• WHAT YOU WILL DO:
Excluding pictures, reproduce word for word the lines from the one containing "Open the frame at 00:09:20" through the end of the material below.

====== MATERIAL TO PROCESS

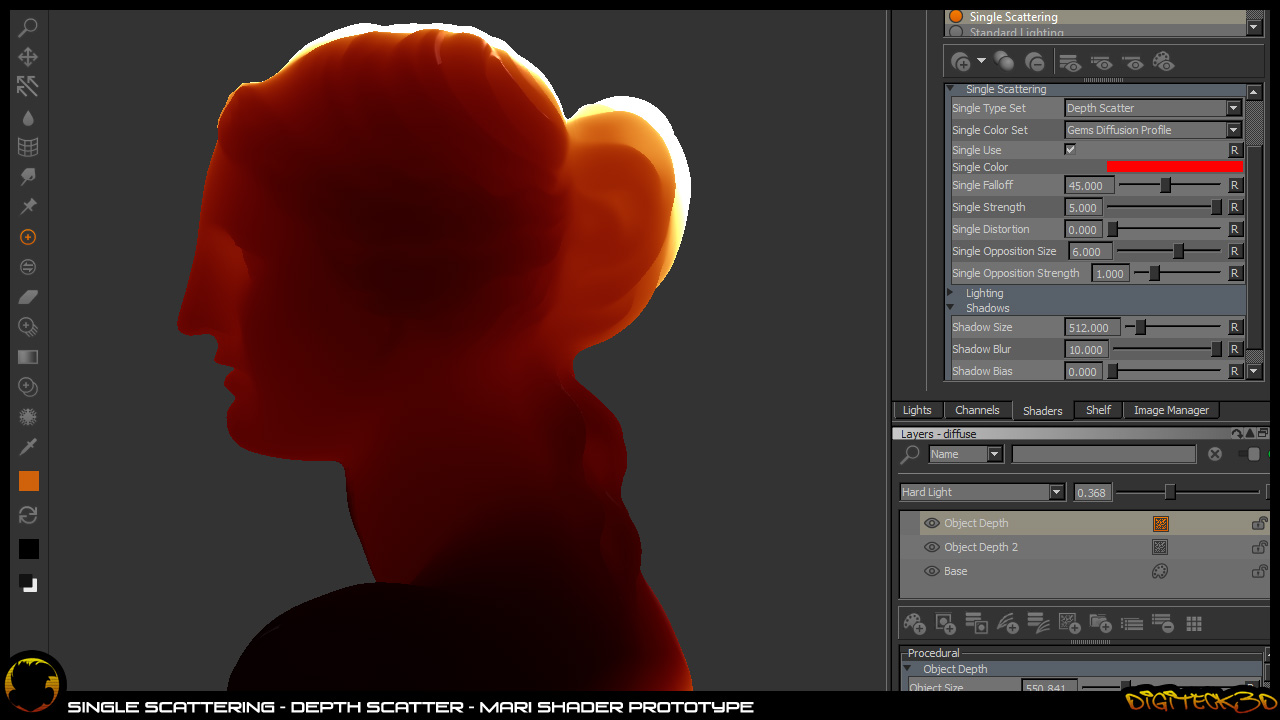Image resolution: width=1280 pixels, height=720 pixels.
Task: Click the red Single Color swatch
Action: 1175,167
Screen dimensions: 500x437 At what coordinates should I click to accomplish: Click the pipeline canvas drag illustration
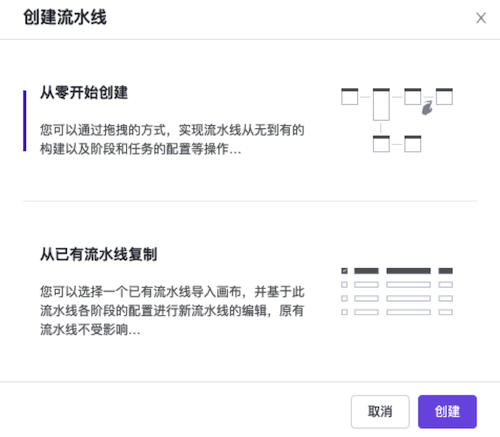click(397, 120)
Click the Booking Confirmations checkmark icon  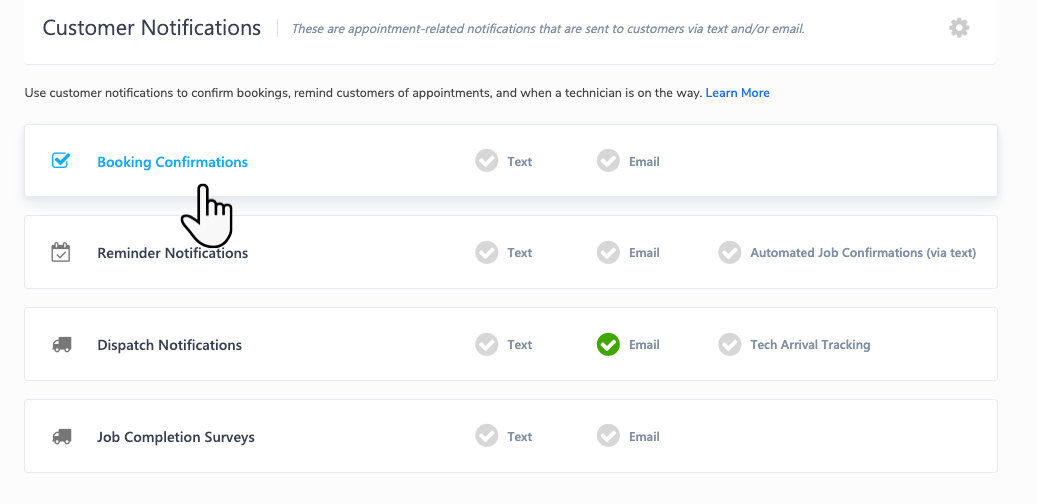click(x=61, y=160)
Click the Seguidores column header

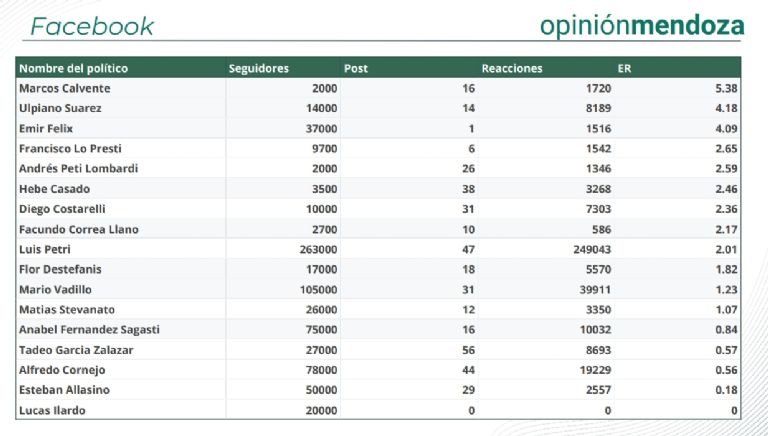(x=258, y=68)
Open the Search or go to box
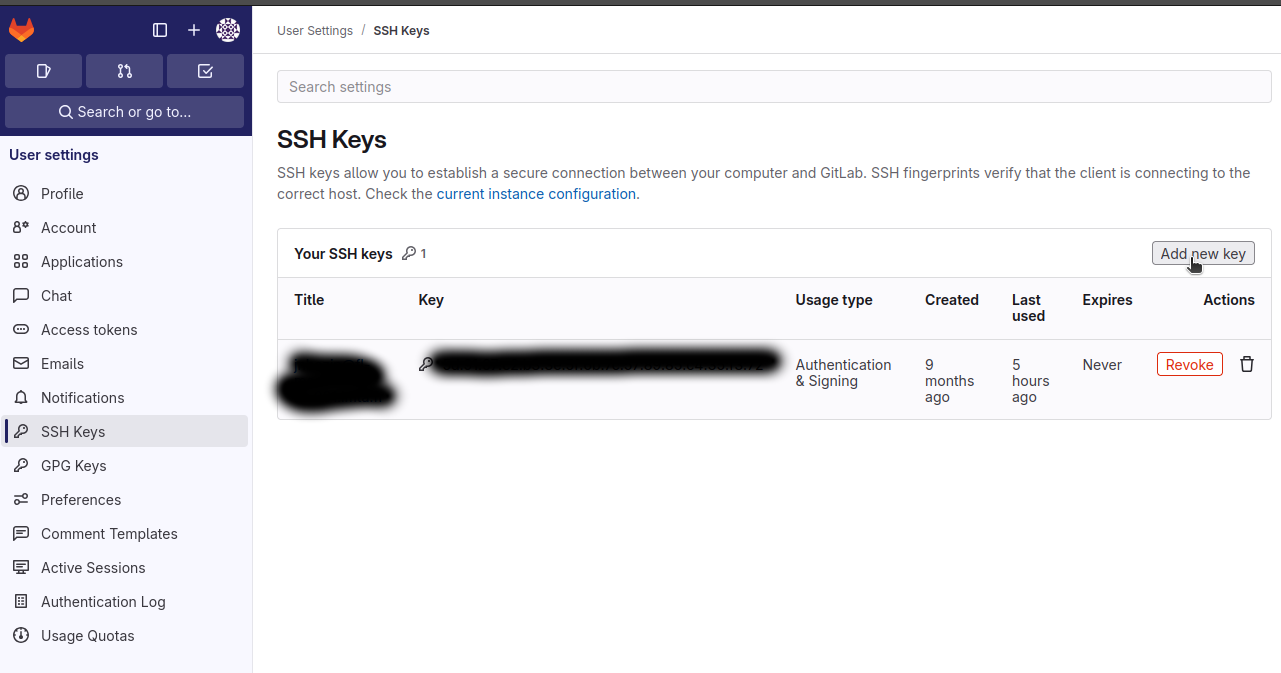Image resolution: width=1281 pixels, height=673 pixels. click(124, 112)

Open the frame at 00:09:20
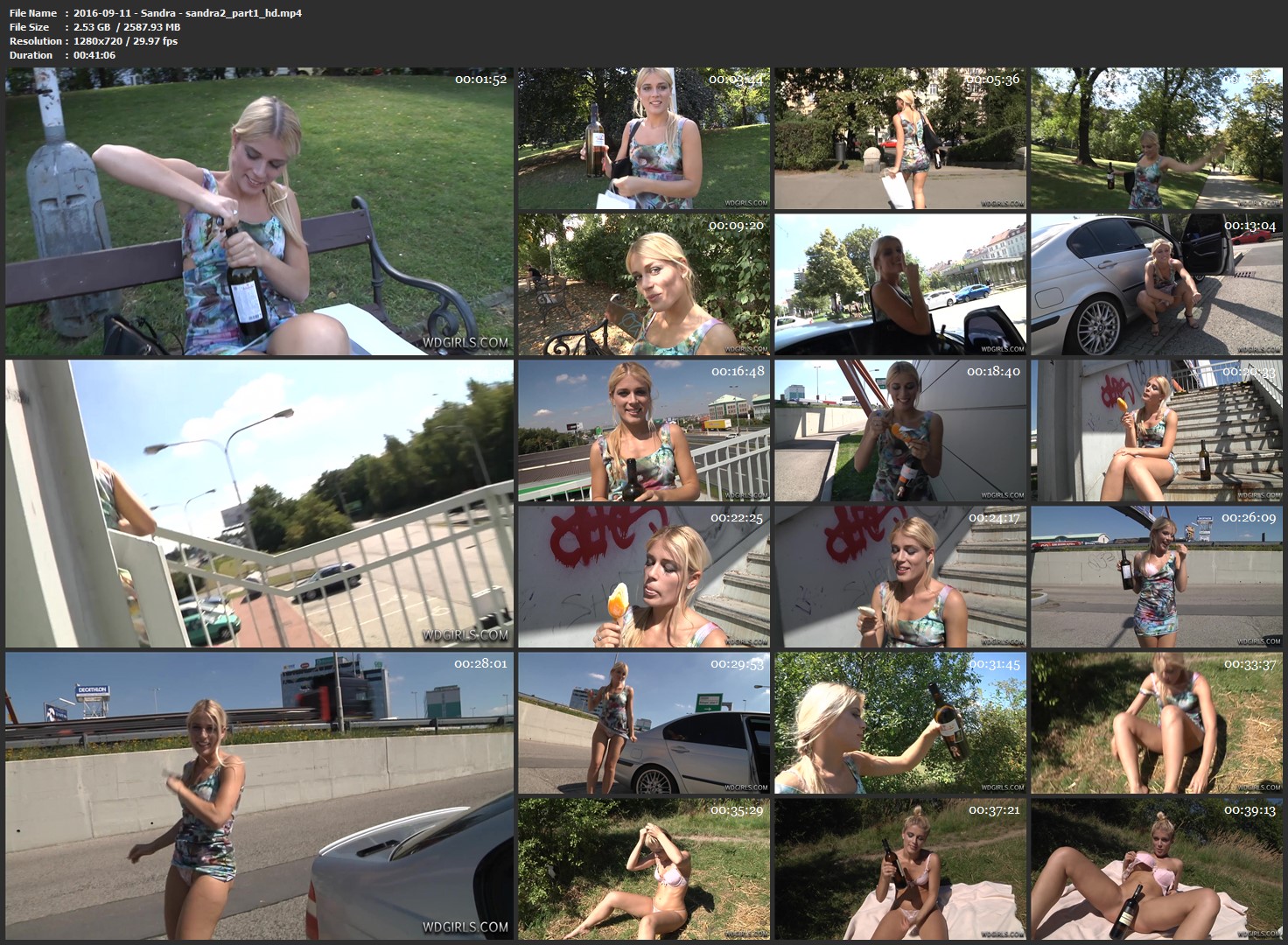tap(643, 284)
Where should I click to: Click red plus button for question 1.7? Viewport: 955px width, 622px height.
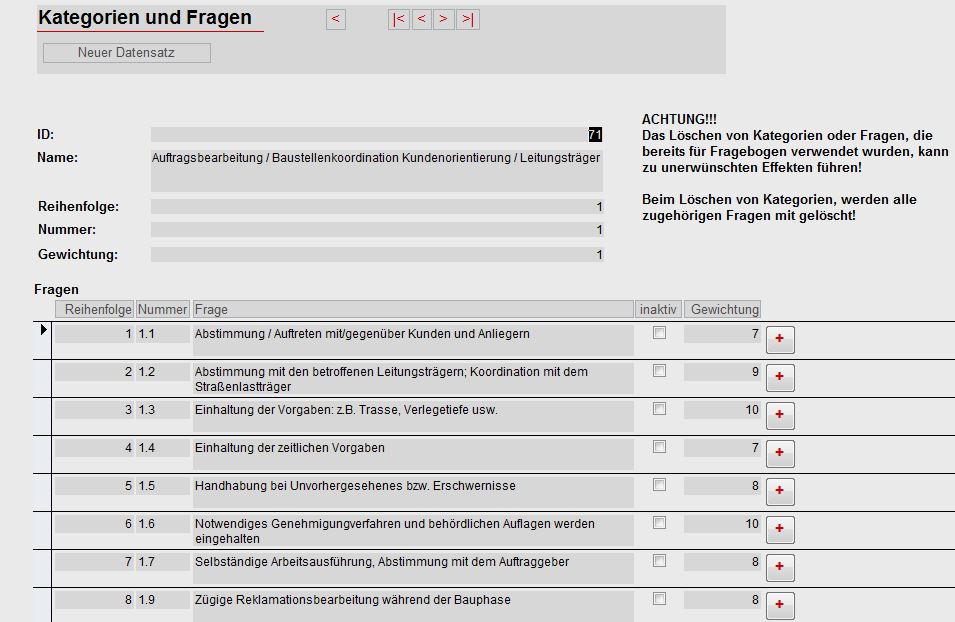[780, 568]
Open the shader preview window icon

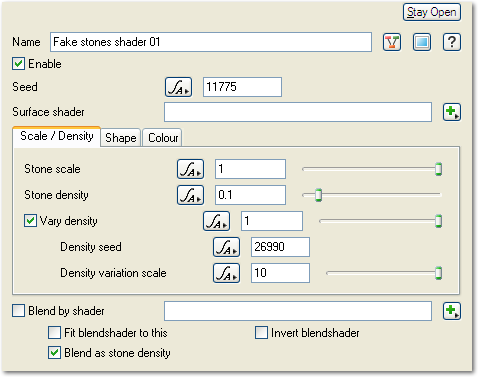coord(422,42)
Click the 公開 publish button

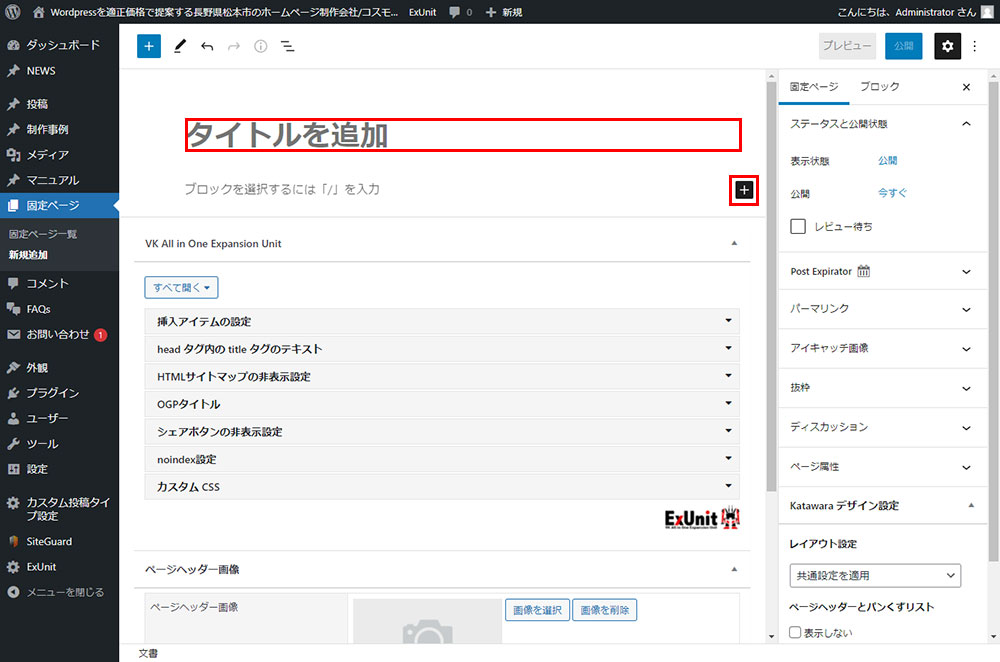coord(903,46)
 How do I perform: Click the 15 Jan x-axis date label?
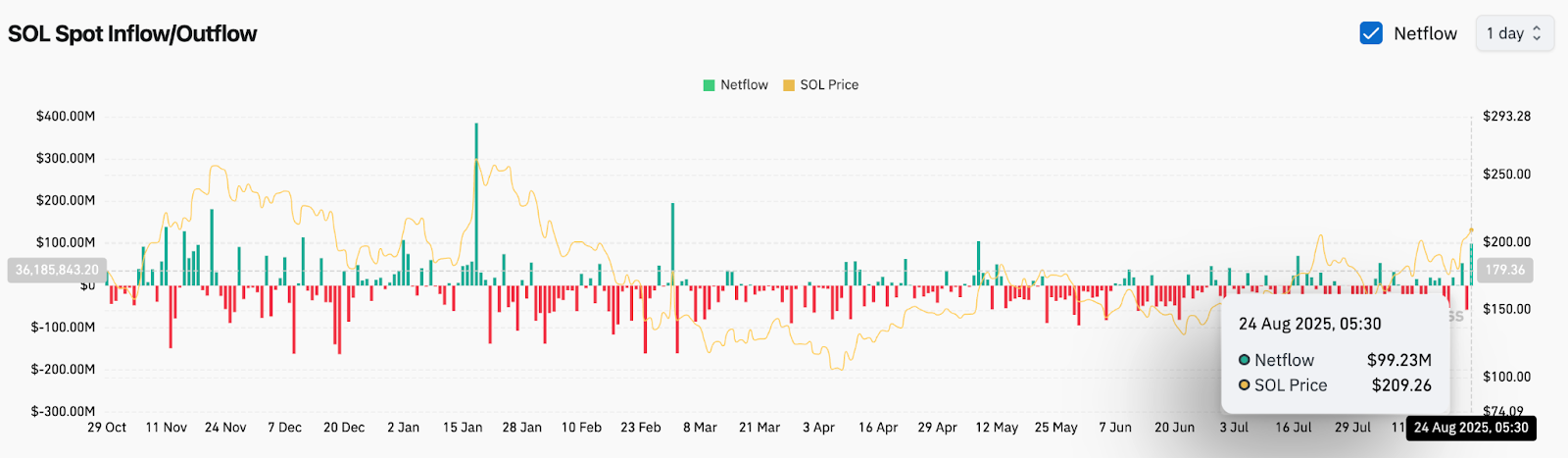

============

• YOUR SOLUTION:
Open the frame at 00:09:20
tap(643, 284)
Where should I click to: Click red plus button for question 1.7? Viewport: 955px width, 622px height.
[780, 568]
Open the shader preview window icon

coord(422,42)
Click the 公開 publish button

coord(903,46)
 How do I perform: Click the 15 Jan x-axis date label?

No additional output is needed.